Bogguss herself would state that "recording ['Someday Soon'] is sort of like living out a dream for me. I've been singing it forever:" "[It] was one of the first songs I played when I was starting out [performing] in 1978. [It's] a song that it felt cool to play with just the guitar, and I've always wanted to record it": "I actually had to fight to record that song [since Aces co-producer] Jimmy [Bowen] said: 'Too many people have covered that song. Moe Bandy did it 10 years ago and Judy Collins had a huge hit, and you’re going to draw comparisons.' I said, let me cut it because the young people [at her live shows] were really responding to it." Bogguss has conceded that while she aims to select songs that "I could give my twist to", "Someday Soon" was a number "I did pretty much like Judy Collins."

Released as the lead single from Aces, "Someday Soon" spent twenty weeks on the country singles charts and peaking at #12. The song also reached #16 on the RPM Country Tracks charts.

Bryan Buss of Allmusic described Bogguss's rendition as the "second strongest cut" on Aces, saying that her vocal performance "makes Bogguss an artist and not just a vocalist."

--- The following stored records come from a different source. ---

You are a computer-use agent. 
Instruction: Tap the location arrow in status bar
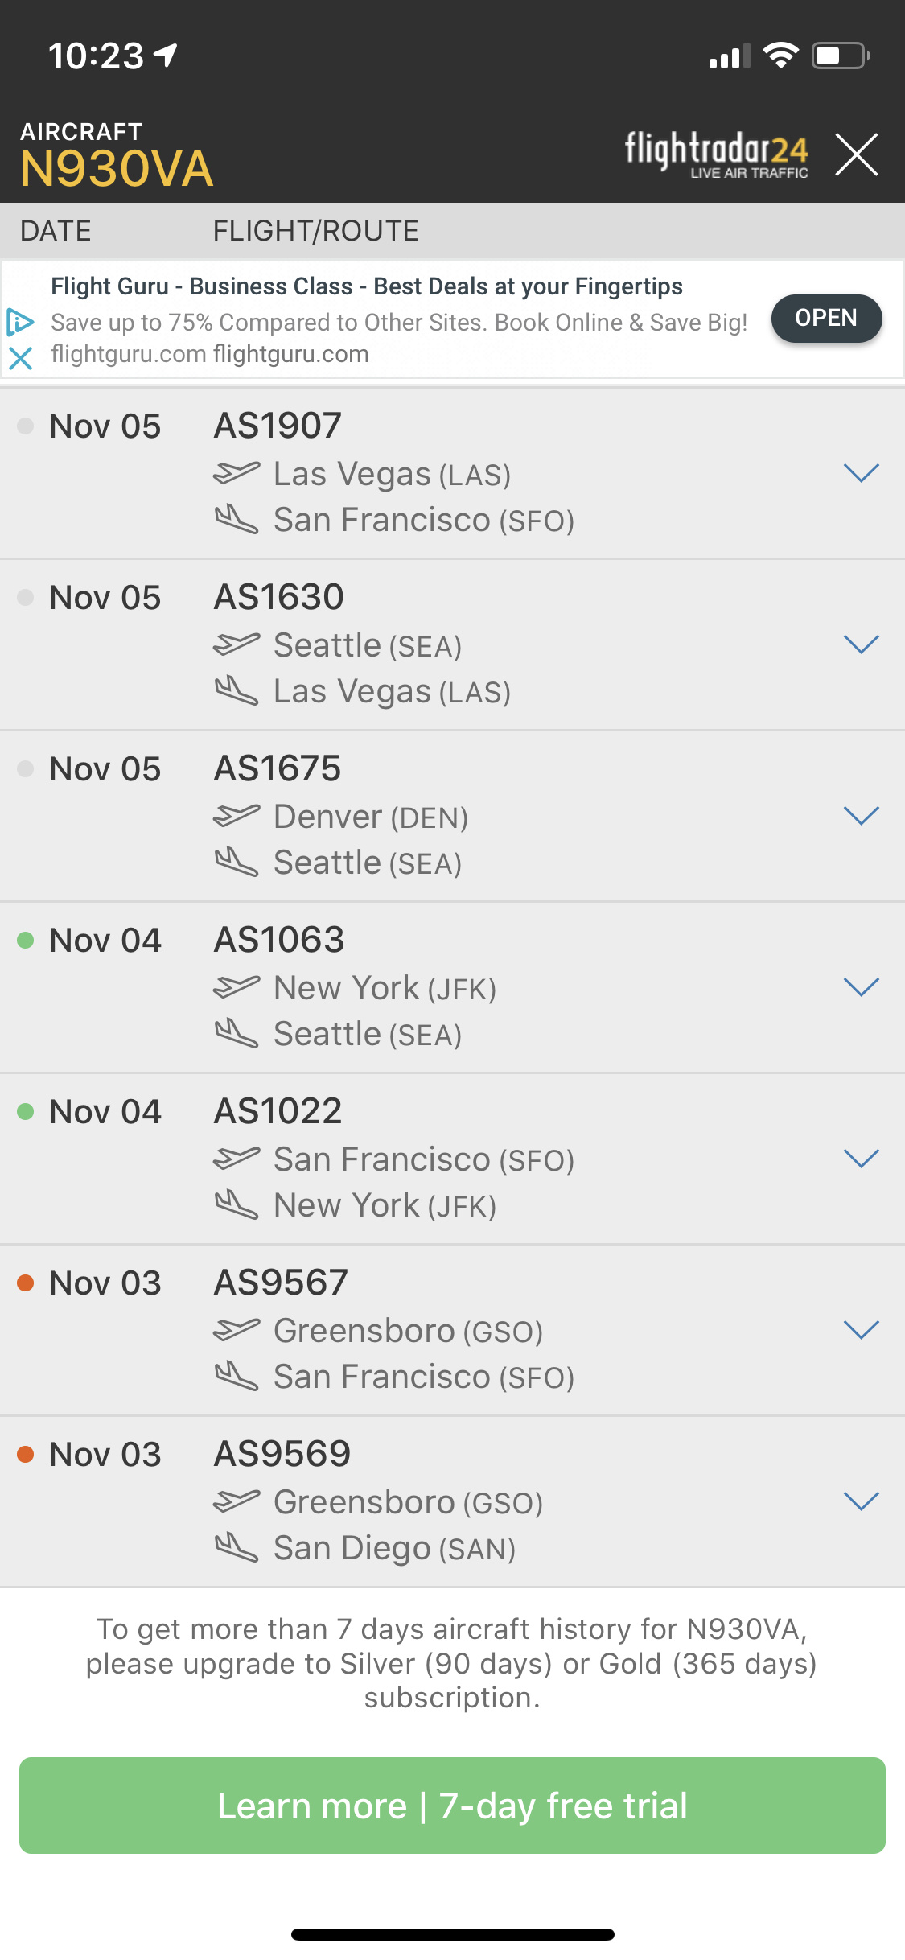[x=166, y=56]
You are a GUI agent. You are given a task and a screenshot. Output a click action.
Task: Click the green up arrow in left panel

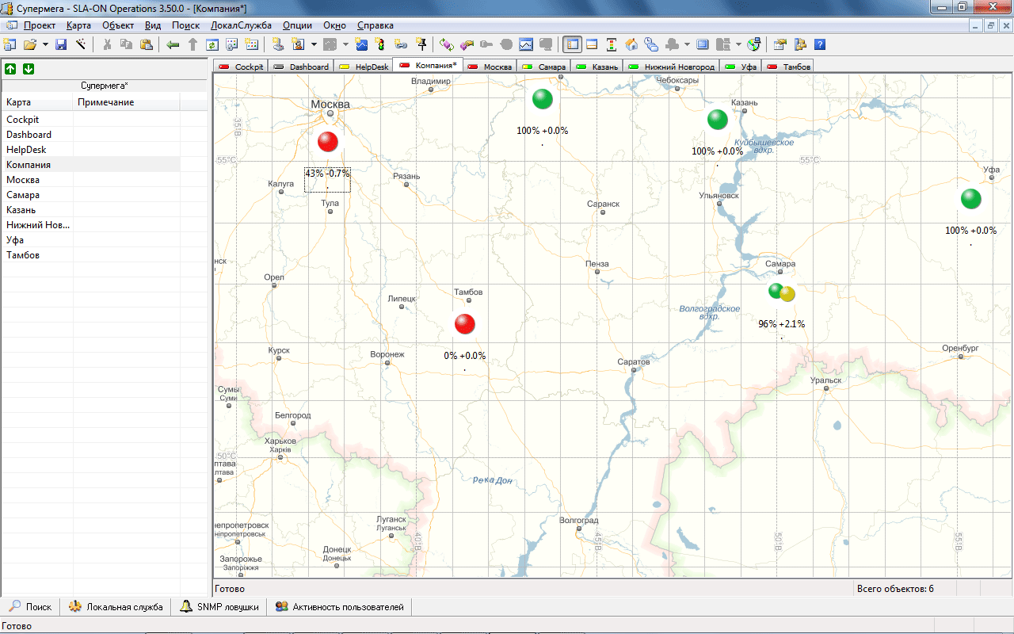(x=10, y=69)
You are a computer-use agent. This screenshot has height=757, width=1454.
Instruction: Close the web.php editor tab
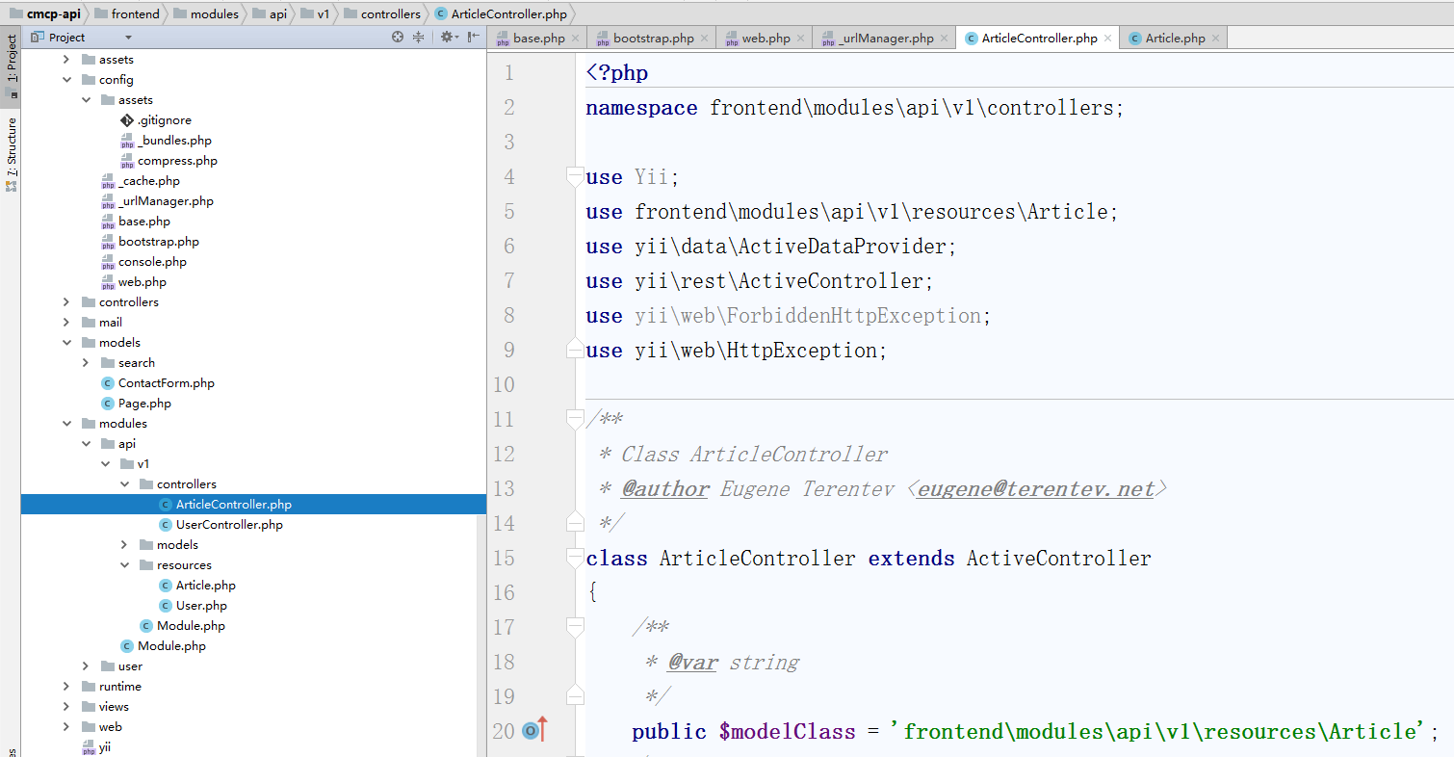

Bogguss' 2016 album Aces Redux features a new recording of "Someday Soon" (plus the other tracks from Aces). A 1999 live version of "Someday Soon" is featured on Live at Caffé Milano which had been sold in CD format at Bogguss' live shows since 2001 before being made available digitally in 2020.

===Chart performance===

| Chart (1991) | Peak position |
|---|---|
| Canada Country Tracks (RPM) | 16 |
| US Hot Country Songs (Billboard) | 12 |
| US Country National Airplay (Radio & Records) | 9 |

==Other versions==
"Someday Soon" has also been recorded by the Kingston Trio (album The Kingston Trio (Nick Bob John)/ 1964), Julie Felix (album The Second Album/ 1965), Esther & Abi Ofarim (album The New Esther & Abi Ofarim album/ 1966),Judy Lynn (album Judy Lynn Sings at Caesar's Palace/ 1969), Skeeter Davis (album "maryfrances"/ 1969), Lynn Anderson (album Stay There 'Til I Get There/ 1970), Johnny Cash (The Johnny Cash Show/October 7, 1970), Bonnie Dobson (album Bonnie Dobson/ 1972), Glen Campbell (album I Knew Jesus (Before He Was a Star)/ 1973), Chris LeDoux (album Rodeo Songs 'Old and New'/ 1973), Tanya Tucker (album Tanya Tucker/ 1975), Crystal Gayle (album When I Dream/ 1978), Freda & the Firedogs featuring Marcia Ball (album Live from the Old Soap Creek Saloon/ 1979), Reba McEntire (Live from Gilley's 4 August 1985) Mare Winningham (album Lonesomers/ 1997), Andrea Marcovicci (album Here There & Everywhere/ 2000), Lucy Kaplansky (album Over the Hills/ 2007), One Hundred Dollars (album Forest of Tears/ 2008), Joanie Keller (album Me & Dad/ 2009), Annalisa Tornfelt (album Search Zero/ 2015), Fred Eaglesmith & Tif Ginn (album Alive/ 2020), and Steve Forbert (album Early Morning Rain/ 2020).